TASK STATEMENT => In the entries that follow, the first line to write out is the one containing "1934x1129 pixels. At", and the last is the one containing "Select Medium caption length". Reproduce that stretch exactly, with nothing before or after it.

--- START ---

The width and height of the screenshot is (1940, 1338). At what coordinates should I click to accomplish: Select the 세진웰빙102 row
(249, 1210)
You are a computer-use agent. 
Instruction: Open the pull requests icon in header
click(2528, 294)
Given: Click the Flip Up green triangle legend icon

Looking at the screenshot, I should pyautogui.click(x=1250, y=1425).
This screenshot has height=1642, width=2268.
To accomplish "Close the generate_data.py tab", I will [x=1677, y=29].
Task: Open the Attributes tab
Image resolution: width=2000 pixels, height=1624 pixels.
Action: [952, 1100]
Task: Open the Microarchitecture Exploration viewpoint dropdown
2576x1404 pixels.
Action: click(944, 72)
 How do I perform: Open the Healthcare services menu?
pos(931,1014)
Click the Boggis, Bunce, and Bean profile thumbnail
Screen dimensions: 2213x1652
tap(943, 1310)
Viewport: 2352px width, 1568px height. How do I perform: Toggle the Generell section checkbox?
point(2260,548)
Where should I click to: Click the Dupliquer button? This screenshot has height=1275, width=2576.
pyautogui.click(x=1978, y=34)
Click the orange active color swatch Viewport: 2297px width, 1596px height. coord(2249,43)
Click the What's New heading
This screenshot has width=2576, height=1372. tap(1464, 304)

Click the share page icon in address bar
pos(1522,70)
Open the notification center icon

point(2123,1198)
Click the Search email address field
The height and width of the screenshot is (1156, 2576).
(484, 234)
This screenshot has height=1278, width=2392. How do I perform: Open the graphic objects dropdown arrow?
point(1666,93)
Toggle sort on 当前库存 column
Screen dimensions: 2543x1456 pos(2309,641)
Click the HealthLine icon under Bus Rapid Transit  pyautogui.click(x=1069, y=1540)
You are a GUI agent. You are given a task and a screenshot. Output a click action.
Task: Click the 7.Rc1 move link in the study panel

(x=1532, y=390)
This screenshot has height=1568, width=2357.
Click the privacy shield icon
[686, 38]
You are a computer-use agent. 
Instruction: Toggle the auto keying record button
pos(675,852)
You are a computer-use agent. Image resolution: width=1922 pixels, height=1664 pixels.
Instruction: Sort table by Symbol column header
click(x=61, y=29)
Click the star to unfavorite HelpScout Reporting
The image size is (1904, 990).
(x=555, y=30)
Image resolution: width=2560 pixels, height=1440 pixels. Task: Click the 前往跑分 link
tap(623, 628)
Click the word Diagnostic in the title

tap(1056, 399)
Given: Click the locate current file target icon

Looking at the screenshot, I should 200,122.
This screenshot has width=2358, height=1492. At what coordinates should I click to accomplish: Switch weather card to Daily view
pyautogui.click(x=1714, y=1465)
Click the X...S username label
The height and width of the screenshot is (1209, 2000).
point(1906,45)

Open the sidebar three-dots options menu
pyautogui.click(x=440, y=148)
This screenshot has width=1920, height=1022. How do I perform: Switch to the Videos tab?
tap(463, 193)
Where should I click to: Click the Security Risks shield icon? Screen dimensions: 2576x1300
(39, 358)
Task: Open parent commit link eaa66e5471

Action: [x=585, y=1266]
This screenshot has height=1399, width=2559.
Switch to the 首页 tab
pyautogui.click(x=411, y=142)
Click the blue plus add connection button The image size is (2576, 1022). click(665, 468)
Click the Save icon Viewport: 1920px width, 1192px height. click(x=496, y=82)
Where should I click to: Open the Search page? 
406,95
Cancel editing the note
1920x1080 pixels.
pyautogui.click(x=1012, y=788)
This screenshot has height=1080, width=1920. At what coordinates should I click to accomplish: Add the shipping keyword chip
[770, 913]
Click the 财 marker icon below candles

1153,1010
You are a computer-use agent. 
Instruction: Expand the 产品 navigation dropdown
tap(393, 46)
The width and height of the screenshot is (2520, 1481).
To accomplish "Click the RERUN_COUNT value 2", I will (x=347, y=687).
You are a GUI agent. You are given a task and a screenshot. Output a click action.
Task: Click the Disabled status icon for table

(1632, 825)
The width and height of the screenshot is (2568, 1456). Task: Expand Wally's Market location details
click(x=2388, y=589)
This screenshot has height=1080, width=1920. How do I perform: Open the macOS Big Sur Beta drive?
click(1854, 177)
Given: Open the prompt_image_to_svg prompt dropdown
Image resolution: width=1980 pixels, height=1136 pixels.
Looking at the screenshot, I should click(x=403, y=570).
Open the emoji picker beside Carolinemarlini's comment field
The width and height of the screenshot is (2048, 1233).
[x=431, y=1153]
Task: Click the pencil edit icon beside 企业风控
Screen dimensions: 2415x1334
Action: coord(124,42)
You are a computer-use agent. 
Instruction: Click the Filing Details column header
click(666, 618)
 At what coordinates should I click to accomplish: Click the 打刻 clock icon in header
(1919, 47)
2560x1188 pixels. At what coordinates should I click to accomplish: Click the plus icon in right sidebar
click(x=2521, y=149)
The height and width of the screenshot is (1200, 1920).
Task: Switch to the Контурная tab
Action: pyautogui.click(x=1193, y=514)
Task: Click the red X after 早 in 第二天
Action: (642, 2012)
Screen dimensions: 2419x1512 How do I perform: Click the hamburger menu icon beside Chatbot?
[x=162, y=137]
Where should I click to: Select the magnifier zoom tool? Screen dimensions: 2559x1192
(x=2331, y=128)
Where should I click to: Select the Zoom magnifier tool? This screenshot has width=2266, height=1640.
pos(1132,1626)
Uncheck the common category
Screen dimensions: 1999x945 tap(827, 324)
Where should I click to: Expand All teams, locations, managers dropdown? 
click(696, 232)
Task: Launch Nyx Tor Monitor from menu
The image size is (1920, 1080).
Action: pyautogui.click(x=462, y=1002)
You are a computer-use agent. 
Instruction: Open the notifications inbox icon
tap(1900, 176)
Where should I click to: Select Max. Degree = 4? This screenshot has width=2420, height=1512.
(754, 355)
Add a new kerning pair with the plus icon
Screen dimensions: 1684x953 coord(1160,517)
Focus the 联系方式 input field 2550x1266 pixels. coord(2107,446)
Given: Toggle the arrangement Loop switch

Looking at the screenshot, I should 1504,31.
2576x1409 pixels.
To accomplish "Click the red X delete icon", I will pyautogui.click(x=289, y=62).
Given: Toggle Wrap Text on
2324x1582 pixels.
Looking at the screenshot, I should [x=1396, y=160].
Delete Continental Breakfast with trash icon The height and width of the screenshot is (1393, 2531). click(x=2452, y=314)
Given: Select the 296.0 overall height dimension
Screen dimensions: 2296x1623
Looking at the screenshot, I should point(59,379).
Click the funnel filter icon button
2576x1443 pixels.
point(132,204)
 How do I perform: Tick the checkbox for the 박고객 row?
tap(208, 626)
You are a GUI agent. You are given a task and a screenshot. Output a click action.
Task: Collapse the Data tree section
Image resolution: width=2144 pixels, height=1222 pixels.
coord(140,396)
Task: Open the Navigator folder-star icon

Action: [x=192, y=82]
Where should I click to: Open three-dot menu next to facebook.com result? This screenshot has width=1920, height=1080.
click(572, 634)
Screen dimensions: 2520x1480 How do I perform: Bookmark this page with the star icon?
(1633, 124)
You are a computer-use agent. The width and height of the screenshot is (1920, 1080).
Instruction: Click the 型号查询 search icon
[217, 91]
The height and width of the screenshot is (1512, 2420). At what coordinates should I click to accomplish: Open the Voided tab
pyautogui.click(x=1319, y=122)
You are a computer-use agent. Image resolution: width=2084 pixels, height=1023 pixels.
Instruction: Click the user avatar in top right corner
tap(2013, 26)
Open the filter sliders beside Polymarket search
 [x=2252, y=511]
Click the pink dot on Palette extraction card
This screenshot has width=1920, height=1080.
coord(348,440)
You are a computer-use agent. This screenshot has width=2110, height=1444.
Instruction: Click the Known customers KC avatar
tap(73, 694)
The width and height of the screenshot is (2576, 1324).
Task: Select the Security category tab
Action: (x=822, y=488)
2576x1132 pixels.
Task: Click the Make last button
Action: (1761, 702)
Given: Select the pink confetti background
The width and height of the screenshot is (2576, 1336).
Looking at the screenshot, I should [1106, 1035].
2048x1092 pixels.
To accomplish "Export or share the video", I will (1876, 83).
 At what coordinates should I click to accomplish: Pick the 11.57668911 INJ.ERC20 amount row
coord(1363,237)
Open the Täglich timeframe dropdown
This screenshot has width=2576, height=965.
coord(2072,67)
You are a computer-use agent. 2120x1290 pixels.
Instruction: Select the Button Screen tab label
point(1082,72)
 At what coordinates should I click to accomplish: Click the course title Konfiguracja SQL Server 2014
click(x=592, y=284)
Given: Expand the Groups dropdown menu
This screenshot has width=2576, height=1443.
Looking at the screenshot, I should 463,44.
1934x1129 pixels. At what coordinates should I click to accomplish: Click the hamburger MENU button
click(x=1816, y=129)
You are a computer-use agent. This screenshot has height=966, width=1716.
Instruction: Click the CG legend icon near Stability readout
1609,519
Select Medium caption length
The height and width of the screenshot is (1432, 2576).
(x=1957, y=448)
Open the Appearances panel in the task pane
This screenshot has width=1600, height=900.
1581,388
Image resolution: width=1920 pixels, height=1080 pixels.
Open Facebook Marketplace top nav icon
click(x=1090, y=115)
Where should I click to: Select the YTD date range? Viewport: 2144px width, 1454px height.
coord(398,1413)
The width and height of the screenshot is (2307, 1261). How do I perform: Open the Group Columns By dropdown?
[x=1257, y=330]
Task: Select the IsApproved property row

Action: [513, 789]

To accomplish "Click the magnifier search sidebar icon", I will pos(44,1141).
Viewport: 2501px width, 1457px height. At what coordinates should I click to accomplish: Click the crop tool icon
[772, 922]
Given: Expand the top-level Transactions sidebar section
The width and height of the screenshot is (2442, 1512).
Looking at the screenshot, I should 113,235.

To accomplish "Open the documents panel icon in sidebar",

--- END ---

ANSWER TO THE EXERCISE =>
1934x1129 pixels. At what coordinates should I click to accomplish: Click the hamburger MENU button
click(x=1816, y=129)
You are a computer-use agent. This screenshot has height=966, width=1716.
Instruction: Click the CG legend icon near Stability readout
1609,519
Select Medium caption length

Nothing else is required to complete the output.